- Okuma parçası
★ ★ ★ ★

Dün akşam (12 Nisan) Türkiye Yayıncılar Birliği’nin 1995’ten beri her yıl “Bu yıl son olsun” diyerek verdiği Düşünce ve İfade Özgürlüğü Ödülleri’nin töreni vardı. Yapı Kredi Kültür Sanat’taki törende ‘Yayınevi Ödülü’ Günışığı Kitaplığı’na, ‘Yazar Ödülü’ de PEN Türkiye ve Türkiye Yazarlar Sendikası’na gitti. Kitabevi Emek Ödülü’ne ise Malatya Fidan Kitabevi layık görüldü.
Kurum bir de Yayınlama Özgürlüğü 2022 Raporu tanıttı. Törene çok sayıda yazar ve gazeteci katıldı.
Törenin açılış konuşmasını Türkiye Yayıncılar Birliği Başkanı ve Uluslararası Yayıncılar (IPA) Yönetim Kurulu Üyesi Kenan Kocatürk yaptı. Kocatürk konuşmasında başta okuma kültürü olmak üzere düşünme, okuma ve yazma özgürlüğünün hayatın temeline yerleşmesi gerektiğini dile getirdi.

★ ★ ★ ★

- Veri satırları
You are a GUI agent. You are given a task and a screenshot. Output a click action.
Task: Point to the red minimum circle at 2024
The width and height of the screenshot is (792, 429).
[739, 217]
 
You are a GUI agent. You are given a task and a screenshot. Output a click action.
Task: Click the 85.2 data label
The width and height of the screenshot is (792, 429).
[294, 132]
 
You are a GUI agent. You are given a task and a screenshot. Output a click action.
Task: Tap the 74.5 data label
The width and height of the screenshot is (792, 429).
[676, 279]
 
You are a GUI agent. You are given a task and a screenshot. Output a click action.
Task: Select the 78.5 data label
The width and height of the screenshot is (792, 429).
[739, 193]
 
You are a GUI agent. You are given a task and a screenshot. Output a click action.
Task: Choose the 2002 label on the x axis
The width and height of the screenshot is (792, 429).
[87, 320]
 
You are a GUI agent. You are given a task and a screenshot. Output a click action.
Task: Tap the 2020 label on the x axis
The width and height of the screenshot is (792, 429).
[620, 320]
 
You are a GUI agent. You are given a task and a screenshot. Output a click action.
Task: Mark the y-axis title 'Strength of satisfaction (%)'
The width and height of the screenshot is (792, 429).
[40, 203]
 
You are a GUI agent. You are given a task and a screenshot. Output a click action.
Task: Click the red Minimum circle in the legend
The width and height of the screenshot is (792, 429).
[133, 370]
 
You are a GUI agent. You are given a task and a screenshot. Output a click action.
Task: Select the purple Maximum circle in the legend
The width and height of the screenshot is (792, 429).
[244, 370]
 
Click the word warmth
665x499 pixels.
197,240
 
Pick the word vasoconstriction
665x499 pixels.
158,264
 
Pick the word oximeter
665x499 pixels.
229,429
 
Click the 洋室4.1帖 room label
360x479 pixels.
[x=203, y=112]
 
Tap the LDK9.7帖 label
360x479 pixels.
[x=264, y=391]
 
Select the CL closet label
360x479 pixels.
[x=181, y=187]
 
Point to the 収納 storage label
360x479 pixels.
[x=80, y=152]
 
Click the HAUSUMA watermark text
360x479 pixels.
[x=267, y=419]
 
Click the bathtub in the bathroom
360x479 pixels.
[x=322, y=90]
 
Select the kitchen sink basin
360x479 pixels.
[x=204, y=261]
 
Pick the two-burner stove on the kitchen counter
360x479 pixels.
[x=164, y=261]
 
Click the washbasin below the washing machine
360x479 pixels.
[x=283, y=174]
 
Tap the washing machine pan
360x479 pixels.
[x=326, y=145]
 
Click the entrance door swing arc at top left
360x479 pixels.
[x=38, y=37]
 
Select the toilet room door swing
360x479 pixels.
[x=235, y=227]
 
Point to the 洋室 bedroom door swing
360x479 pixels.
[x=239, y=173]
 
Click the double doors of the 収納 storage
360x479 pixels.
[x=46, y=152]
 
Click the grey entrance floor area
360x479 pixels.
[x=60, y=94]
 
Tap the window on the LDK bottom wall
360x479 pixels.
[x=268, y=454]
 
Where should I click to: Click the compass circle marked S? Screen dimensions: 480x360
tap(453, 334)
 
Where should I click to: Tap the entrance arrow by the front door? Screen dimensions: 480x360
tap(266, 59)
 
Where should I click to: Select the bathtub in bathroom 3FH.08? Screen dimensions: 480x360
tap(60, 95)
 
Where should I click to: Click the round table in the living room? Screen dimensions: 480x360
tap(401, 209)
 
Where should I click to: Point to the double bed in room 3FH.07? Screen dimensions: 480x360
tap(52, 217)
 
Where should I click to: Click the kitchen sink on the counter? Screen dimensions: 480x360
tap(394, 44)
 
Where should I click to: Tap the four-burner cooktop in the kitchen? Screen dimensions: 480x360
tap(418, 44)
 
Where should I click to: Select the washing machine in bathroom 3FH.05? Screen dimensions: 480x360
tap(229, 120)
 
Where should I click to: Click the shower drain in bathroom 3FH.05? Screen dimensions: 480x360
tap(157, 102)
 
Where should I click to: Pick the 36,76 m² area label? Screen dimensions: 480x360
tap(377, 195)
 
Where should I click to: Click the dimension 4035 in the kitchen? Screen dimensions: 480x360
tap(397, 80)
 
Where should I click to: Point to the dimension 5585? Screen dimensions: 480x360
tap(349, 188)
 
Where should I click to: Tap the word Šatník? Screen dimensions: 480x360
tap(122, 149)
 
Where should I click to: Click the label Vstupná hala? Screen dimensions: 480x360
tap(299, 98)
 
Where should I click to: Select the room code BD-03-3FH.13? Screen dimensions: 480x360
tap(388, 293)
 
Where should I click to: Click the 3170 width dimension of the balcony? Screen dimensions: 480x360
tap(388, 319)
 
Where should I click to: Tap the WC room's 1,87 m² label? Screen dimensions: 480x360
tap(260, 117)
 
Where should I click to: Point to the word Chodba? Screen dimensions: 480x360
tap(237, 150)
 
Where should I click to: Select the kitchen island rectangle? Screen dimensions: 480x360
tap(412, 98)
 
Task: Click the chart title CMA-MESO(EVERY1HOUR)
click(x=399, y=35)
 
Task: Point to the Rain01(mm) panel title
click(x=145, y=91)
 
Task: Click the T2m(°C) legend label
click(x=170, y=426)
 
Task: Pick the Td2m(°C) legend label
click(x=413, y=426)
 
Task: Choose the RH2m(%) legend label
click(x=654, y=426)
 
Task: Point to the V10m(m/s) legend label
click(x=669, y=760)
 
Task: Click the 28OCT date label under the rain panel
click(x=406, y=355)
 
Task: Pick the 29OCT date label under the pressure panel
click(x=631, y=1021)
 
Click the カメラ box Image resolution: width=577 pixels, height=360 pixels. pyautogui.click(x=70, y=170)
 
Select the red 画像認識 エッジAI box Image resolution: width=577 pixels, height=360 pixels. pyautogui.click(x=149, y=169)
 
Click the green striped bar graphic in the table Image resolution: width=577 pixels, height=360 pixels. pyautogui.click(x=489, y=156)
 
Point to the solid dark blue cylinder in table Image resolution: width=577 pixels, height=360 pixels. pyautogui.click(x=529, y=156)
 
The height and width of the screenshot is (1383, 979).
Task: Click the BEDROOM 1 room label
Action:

★ ★ ★ ★

Ödül töreniyle ilgili okuma parçasını hiçbir değişiklik yapmadan baştan sona yeniden yazın. Materyalin okuma parçasıyla hiçbir ilgisi yoktur.

- Görev sonucu
Dün akşam (12 Nisan) Türkiye Yayıncılar Birliği’nin 1995’ten beri her yıl “Bu yıl son olsun” diyerek verdiği Düşünce ve İfade Özgürlüğü Ödülleri’nin töreni vardı. Yapı Kredi Kültür Sanat’taki törende ‘Yayınevi Ödülü’ Günışığı Kitaplığı’na, ‘Yazar Ödülü’ de PEN Türkiye ve Türkiye Yazarlar Sendikası’na gitti. Kitabevi Emek Ödülü’ne ise Malatya Fidan Kitabevi layık görüldü.
Kurum bir de Yayınlama Özgürlüğü 2022 Raporu tanıttı. Törene çok sayıda yazar ve gazeteci katıldı.
Törenin açılış konuşmasını Türkiye Yayıncılar Birliği Başkanı ve Uluslararası Yayıncılar (IPA) Yönetim Kurulu Üyesi Kenan Kocatürk yaptı. Kocatürk konuşmasında başta okuma kültürü olmak üzere düşünme, okuma ve yazma özgürlüğünün hayatın temeline yerleşmesi gerektiğini dile getirdi.